Par Raphaëlle de Tappie, publié le 12 juin 2021

Nos ancêtres du Mésolithique dansaient parés de dents d’animaux

Les femmes du XXIe siècle se parent de colliers pour aller danser ? Les hommes du Mésolithique, ou “âge moyen de la pierre”, se paraient de dents d’animaux. Selon un article paru dans la revue Cambridge Archaeological Journal, des milliers d’incisives d’animaux découvertes dans un cimetière russe vieux de 8 000 ans pourraient avoir été utilisées pour leur rôle dans le maintien du rythme. Les chercheurs ont recréé cette expérience auditive à l’identique.

Entre 1936 et 1938, 117 tombes d’hommes, de femmes et d’enfants ont été mises à jour dans le cimetière préhistorique de Yuzhniy Oleniy Ostrov, sur les rives du lac Onega, dans la république de Carélie, au nord-ouest de la Russie. Plus de la moitié de ces sépultures contenaient des accessoires, dont des dents d’animaux. Certaines tombes en contenaient jusqu’à 300. Il s’agissait surtout de dents d’élans : plus de 4 300 incisives de wapiti ont ainsi été découvertes dans 84 sépultures. Des pétroglyphes de la région suggèrent d’ailleurs que, pendant plus millénaires, l’élan a été très important pour les populations locales.

Toutefois, quelques tombes regorgeaient quant à elles de crocs de castors, d’ours ou de loups. Les chercheurs en ont donc déduit que ces dents avaient dû servir de parures aux vêtements de ces habitants du Mésolithique. Plusieurs analyses tracéologiques, permettant d’étudier les traces d’abrasion sur les objets archéologiques, ont ensuite confirmé cette théorie.

“Stone Ageish Disco”

Pourquoi accrocher des dents à ses parures ? Car celles-ci émettaient un rythme musical quand leurs propriétaires dansaient, expliquent les chercheurs.
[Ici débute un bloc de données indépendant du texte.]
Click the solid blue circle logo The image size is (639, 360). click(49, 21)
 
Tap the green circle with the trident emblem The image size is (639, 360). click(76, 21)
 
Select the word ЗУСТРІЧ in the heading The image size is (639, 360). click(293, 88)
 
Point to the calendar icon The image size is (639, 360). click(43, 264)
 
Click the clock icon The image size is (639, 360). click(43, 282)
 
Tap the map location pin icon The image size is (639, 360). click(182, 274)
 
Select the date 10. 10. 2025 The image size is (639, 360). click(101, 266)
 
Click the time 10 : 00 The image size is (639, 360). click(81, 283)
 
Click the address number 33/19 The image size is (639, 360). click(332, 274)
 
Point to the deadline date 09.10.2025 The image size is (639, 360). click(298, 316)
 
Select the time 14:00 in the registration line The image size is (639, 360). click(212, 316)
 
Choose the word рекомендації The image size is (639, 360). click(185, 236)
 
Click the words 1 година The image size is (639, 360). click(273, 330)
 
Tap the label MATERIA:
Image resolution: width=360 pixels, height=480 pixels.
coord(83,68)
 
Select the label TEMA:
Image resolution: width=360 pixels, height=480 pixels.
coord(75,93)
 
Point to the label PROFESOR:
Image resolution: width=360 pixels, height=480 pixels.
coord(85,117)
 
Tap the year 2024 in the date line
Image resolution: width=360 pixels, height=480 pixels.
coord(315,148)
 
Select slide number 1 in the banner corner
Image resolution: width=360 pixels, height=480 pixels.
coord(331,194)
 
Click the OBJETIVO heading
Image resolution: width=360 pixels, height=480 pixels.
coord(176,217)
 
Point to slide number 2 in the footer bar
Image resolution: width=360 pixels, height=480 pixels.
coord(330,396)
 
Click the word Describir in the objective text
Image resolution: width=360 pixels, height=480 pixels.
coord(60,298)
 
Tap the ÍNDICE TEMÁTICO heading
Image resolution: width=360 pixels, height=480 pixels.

Aujourd’hui, l’équipe de l’université d’Helsinki (Finlande) a reproduit ce rituel. L’auteure principale de l’étude, Riitta Rainio, archéologue de l’audition à l’université d’Helsinki, a ainsi dansé pendant six heures d’affilée, vêtue d’un ensemble de dents de wapiti retrouvées sur ce site funéraire.

“Porter de tels hochets en dansant permet de s’immerger plus facilement dans le paysage sonore, pour finalement laisser le son et le rythme prendre le contrôle de vos mouvements”, explique-t-elle dans un communiqué. “C’est comme si le danseur était guidé dans la danse par quelqu’un”.

“Le bruit de crécelles obtenu à partir des dents d’élans est fascinant car il transporte le danseur dans un paysage sonore millénaire. Le plus impressionnant pour moi dans cette expérience de danse – que nous avons baptisée “Stone Ageish Disco” – a été le sentiment que c’étaient bien les pendentifs que je portais qui dictaient le rythme et les mouvements de mon corps. Ce n’est pas moi qui décidais de la façon de danser, mais ces ornements dont j’ai suivi le mouvement. C’était libérateur. Après six heures de danse, je ne pouvais plus m’arrêter !”, témoigne-t-elle auprès de Sciences et Avenir.

Dériver dans le monde des chasseurs-cueilleurs

Après avoir essayé ces ornements, les scientifiques ont examiné les marques microscopiques provoquées quand les incisives des wapitis s’entrechoquent. “Comme les dents de l’âge de pierre étaient portées pendant des années, voire des décennies, il n’est pas surprenant que leurs marques soient si distinctives”, explique Evgeny Girya, archéologue à l’Académie des sciences de Russie, co-auteur de l’étude, dans le communiqué.

“Les crécelles à dents de wapiti sont fascinantes, car elles transportent les gens modernes vers un paysage sonore vieux de plusieurs milliers d’années et vers ses rythmes émotionnels qui guident le corps, s’enthousiasme Kristiina Mannermaa, archéologue à l’université d’Helsinki et co-auteure de l’étude. Vous pouvez fermer les yeux, écouter le son des crotales et dériver sur les ondes sonores vers un feu de camp au bord d’un lac dans le monde des chasseurs-cueilleurs de l’âge de pierre.”

Des pendentifs du même genre ont été trouvés dans d’autres cimetières préhistoriques de l’extrême nord de l’Europe, laissant imaginer des pratiques rituelles similaires.

Des hochets toujours utilisés dans des cérémonies et danses religieuses

D’après certains ethnomusicologues, les hochets fabriqués à partir de coquilles, d’os, de dents, de sabots ou de becs font partie des plus anciens instruments de musique du monde. À l’heure actuelle, les hochets sont d’ailleurs toujours utilisés dans des cérémonies et danses religieuses de nombreux groupes comme les Tlingit du nord-ouest du Pacifique et les Sami d’Europe du Nord.

Outre les danses, les scientifiques de la présente étude ont également porté les pendentifs de dents pendant des corvées quotidiennes, soit 60 heures par mois. Aucune marque visible sur les dents n’en est ressortie. La marche et les sauts légers n’ont pas non plus reproduit le type d’entailles identifiées sur les dents du cimetière.